[DATA IN THIS EXERCISE]:
>>

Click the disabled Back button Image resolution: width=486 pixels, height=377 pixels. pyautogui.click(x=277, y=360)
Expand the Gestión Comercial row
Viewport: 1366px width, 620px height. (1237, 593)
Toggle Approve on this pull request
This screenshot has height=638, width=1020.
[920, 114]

<<
>>

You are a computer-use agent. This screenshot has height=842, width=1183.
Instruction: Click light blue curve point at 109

<<
>>

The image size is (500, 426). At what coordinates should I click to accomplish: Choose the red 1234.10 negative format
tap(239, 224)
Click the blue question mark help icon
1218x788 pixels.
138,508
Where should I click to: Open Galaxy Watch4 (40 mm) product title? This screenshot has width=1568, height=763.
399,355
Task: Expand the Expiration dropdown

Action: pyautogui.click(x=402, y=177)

<<

[PROBLEM TO WORK ON]: Where the string "blue" turns up in a line of the data above, copy that whole line.

[RESULT BELOW]:
Instruction: Click light blue curve point at 109
Click the blue question mark help icon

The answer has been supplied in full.